People often base their lives on myths. Sometimes that’s okay . . . sometimes it does little or no harm. It can also be deadly evil.
Some believe that physically beating children who misbehave (even with belts or paddles) will train them to be responsible, caring adults. This is dramatically contradicted by many examples. Richard Ramirez murdered 13 people in San Francisco and Los Angeles in 1984-5. Ramirez had a disturbed childhood, enduring brutal beatings by his father. Not every abused child becomes a killer and not every killer was abused as a child. But the evidence is there in enough cases to make a genuine connection between being beaten as a child leading to violent aggression as an adult.
While the above is a dramatic example, the principle remains that it is all too easy to think and act according to what is believed to be factual but is actually fiction or fantasy. Lightning never strikes the same place twice. Elephants are afraid of mice. Dog mouths are cleaner than human mouths. Vaccines cause autism. White people are innately more intelligent than people of color. The list of mythconceptions goes on and on.

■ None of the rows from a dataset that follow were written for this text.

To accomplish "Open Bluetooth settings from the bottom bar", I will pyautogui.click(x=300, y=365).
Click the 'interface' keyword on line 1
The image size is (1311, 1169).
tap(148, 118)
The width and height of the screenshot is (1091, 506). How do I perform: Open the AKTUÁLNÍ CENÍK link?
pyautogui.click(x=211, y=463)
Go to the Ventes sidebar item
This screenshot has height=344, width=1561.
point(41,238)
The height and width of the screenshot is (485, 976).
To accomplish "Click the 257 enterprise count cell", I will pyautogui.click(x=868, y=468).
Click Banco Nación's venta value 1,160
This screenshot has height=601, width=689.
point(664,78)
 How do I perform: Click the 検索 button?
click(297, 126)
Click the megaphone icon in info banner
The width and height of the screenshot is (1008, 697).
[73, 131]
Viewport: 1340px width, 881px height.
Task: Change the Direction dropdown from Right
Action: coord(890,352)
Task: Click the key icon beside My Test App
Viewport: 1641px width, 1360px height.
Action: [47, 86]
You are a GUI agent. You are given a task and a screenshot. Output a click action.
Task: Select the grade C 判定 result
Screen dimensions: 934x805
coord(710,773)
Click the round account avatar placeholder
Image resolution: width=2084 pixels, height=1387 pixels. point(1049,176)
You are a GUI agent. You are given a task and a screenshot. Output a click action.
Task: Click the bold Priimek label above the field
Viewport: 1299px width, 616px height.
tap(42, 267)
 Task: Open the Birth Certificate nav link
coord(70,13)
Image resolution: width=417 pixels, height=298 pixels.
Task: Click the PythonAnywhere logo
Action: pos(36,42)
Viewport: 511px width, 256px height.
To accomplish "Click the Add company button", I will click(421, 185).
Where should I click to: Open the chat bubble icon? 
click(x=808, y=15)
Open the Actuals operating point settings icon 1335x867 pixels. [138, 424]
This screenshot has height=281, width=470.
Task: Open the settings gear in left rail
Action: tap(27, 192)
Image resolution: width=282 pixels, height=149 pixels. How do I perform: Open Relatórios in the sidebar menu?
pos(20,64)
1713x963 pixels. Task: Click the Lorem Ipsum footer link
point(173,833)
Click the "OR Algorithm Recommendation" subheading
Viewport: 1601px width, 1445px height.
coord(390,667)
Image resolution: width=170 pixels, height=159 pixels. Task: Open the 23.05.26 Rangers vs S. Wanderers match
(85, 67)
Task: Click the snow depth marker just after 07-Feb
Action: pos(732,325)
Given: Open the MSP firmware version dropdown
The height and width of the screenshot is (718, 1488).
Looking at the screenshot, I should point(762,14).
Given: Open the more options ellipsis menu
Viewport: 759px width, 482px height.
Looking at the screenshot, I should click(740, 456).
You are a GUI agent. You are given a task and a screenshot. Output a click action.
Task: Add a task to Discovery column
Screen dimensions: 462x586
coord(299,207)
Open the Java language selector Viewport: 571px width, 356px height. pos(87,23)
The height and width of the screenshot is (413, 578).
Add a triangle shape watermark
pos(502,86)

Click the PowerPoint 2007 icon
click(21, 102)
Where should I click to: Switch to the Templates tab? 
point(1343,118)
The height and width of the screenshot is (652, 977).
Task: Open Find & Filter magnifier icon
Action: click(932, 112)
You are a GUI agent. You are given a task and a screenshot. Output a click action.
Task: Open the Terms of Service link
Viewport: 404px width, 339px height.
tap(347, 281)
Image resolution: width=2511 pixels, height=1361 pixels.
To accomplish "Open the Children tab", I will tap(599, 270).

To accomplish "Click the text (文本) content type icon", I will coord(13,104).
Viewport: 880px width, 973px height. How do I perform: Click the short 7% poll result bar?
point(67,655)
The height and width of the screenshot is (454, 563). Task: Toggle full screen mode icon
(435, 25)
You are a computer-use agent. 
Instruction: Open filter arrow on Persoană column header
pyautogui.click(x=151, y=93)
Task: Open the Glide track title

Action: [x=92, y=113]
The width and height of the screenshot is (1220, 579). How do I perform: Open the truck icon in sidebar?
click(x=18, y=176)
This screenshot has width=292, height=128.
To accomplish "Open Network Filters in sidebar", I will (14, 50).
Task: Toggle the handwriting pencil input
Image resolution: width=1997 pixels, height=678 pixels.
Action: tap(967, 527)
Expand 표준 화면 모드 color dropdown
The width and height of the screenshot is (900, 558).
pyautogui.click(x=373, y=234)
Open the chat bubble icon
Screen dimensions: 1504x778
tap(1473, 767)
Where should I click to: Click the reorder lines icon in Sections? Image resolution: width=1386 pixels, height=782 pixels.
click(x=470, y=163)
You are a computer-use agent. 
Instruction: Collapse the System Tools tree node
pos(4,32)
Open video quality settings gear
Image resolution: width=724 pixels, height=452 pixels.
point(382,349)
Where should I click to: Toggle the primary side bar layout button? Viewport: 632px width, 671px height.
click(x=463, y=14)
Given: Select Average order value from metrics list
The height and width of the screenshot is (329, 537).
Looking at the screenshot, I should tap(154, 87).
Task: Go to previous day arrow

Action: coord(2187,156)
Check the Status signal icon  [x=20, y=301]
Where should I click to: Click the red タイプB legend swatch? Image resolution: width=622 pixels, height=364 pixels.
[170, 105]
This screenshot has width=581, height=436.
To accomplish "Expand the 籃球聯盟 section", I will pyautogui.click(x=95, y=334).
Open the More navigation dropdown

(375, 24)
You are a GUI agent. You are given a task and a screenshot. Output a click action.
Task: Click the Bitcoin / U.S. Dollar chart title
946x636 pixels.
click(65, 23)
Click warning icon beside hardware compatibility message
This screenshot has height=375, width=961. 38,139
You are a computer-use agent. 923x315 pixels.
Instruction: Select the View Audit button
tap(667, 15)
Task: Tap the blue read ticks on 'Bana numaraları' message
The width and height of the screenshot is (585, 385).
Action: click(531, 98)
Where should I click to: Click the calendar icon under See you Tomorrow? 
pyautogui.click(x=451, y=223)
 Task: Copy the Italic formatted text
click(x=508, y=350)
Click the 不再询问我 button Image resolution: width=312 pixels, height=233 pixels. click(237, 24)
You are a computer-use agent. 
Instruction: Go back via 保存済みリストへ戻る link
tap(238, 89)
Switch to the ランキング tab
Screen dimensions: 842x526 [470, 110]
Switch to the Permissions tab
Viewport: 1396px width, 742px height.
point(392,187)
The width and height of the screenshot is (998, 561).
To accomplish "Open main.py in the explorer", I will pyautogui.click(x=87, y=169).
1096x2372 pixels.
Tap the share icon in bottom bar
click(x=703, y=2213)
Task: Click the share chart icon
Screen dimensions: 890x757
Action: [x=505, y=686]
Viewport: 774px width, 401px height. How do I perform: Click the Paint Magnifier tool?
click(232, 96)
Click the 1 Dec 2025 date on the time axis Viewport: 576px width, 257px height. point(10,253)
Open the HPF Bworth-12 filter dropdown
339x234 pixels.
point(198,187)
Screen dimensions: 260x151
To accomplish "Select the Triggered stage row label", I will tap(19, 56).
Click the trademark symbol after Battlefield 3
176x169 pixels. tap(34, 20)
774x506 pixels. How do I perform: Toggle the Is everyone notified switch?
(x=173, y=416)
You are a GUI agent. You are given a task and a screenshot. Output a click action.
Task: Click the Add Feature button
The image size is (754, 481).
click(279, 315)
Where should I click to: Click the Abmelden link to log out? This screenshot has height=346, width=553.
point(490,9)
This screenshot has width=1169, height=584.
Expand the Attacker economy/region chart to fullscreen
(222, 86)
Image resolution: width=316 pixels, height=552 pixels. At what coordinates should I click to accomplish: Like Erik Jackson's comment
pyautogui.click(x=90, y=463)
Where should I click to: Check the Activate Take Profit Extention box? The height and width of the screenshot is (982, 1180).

If a person wishes to live a life based on facticity rather than falsehood, it pays to do the homework . . . serious, responsible investigation followed by open-minded analysis. It is also reasonable to do the homework and the resultant critical thinking in community. In other words, to investigate and form conclusions in concert with other clear-headed thinkers.
In 1978 over 900 people (300 of them minors) committed suicide or were murdered in the cultic Peoples Temple Agricultural Project ("Jonestown"), a remote settlement in northwestern Guyana under the leadership of Jim Jones. The Project’s participants committed their lives to a gigantic lie . . . and the result was horrible.